- Opening Delimiter -

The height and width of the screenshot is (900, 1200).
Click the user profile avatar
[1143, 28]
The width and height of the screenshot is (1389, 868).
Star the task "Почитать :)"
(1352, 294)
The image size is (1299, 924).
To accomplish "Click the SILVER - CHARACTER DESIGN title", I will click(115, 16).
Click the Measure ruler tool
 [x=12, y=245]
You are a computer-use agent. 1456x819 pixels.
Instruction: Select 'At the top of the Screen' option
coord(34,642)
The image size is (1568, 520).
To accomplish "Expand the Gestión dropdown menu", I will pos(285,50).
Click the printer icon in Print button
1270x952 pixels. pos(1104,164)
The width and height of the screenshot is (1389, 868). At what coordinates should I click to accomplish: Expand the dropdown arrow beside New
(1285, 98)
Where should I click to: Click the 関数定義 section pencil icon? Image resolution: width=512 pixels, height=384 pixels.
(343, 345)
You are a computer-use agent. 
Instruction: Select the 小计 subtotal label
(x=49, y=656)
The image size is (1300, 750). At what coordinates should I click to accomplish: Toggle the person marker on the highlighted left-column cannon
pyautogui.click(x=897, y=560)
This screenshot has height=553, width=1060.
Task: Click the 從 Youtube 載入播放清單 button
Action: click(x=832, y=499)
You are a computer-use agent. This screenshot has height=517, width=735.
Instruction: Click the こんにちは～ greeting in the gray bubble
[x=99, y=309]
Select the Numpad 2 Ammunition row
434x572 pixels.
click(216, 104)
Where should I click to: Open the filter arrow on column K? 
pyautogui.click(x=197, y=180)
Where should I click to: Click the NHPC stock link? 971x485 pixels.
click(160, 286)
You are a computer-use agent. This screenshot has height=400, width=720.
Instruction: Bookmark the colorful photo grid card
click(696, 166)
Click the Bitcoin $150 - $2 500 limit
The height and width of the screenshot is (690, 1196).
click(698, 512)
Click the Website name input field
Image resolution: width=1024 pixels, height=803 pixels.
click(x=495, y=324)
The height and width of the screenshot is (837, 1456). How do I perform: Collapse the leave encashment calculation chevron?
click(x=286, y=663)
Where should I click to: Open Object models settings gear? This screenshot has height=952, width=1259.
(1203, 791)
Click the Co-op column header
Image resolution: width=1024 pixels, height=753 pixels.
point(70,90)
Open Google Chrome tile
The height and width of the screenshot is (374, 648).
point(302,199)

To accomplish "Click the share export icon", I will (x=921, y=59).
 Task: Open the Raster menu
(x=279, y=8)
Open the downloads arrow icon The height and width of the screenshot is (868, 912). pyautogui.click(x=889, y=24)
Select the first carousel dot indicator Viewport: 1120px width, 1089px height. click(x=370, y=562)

- Closing Delimiter -

Every record above is to be copied exactly.

ANSWER FOR THIS EXERCISE ::
The height and width of the screenshot is (900, 1200).
Click the user profile avatar
[1143, 28]
The width and height of the screenshot is (1389, 868).
Star the task "Почитать :)"
(1352, 294)
The image size is (1299, 924).
To accomplish "Click the SILVER - CHARACTER DESIGN title", I will click(115, 16).
Click the Measure ruler tool
 [x=12, y=245]
You are a computer-use agent. 1456x819 pixels.
Instruction: Select 'At the top of the Screen' option
coord(34,642)
The image size is (1568, 520).
To accomplish "Expand the Gestión dropdown menu", I will pos(285,50).
Click the printer icon in Print button
1270x952 pixels. pos(1104,164)
The width and height of the screenshot is (1389, 868). At what coordinates should I click to accomplish: Expand the dropdown arrow beside New
(1285, 98)
Where should I click to: Click the 関数定義 section pencil icon? Image resolution: width=512 pixels, height=384 pixels.
(343, 345)
You are a computer-use agent. 
Instruction: Select the 小计 subtotal label
(x=49, y=656)
The image size is (1300, 750). At what coordinates should I click to accomplish: Toggle the person marker on the highlighted left-column cannon
pyautogui.click(x=897, y=560)
This screenshot has height=553, width=1060.
Task: Click the 從 Youtube 載入播放清單 button
Action: click(x=832, y=499)
You are a computer-use agent. This screenshot has height=517, width=735.
Instruction: Click the こんにちは～ greeting in the gray bubble
[x=99, y=309]
Select the Numpad 2 Ammunition row
434x572 pixels.
click(216, 104)
Where should I click to: Open the filter arrow on column K? 
pyautogui.click(x=197, y=180)
Where should I click to: Click the NHPC stock link? 971x485 pixels.
click(160, 286)
You are a computer-use agent. This screenshot has height=400, width=720.
Instruction: Bookmark the colorful photo grid card
click(696, 166)
Click the Bitcoin $150 - $2 500 limit
The height and width of the screenshot is (690, 1196).
click(698, 512)
Click the Website name input field
Image resolution: width=1024 pixels, height=803 pixels.
click(x=495, y=324)
The height and width of the screenshot is (837, 1456). How do I perform: Collapse the leave encashment calculation chevron?
click(x=286, y=663)
Where should I click to: Open Object models settings gear? This screenshot has height=952, width=1259.
(1203, 791)
Click the Co-op column header
Image resolution: width=1024 pixels, height=753 pixels.
point(70,90)
Open Google Chrome tile
The height and width of the screenshot is (374, 648).
point(302,199)

To accomplish "Click the share export icon", I will (x=921, y=59).
 Task: Open the Raster menu
(x=279, y=8)
Open the downloads arrow icon The height and width of the screenshot is (868, 912). pyautogui.click(x=889, y=24)
Select the first carousel dot indicator Viewport: 1120px width, 1089px height. click(x=370, y=562)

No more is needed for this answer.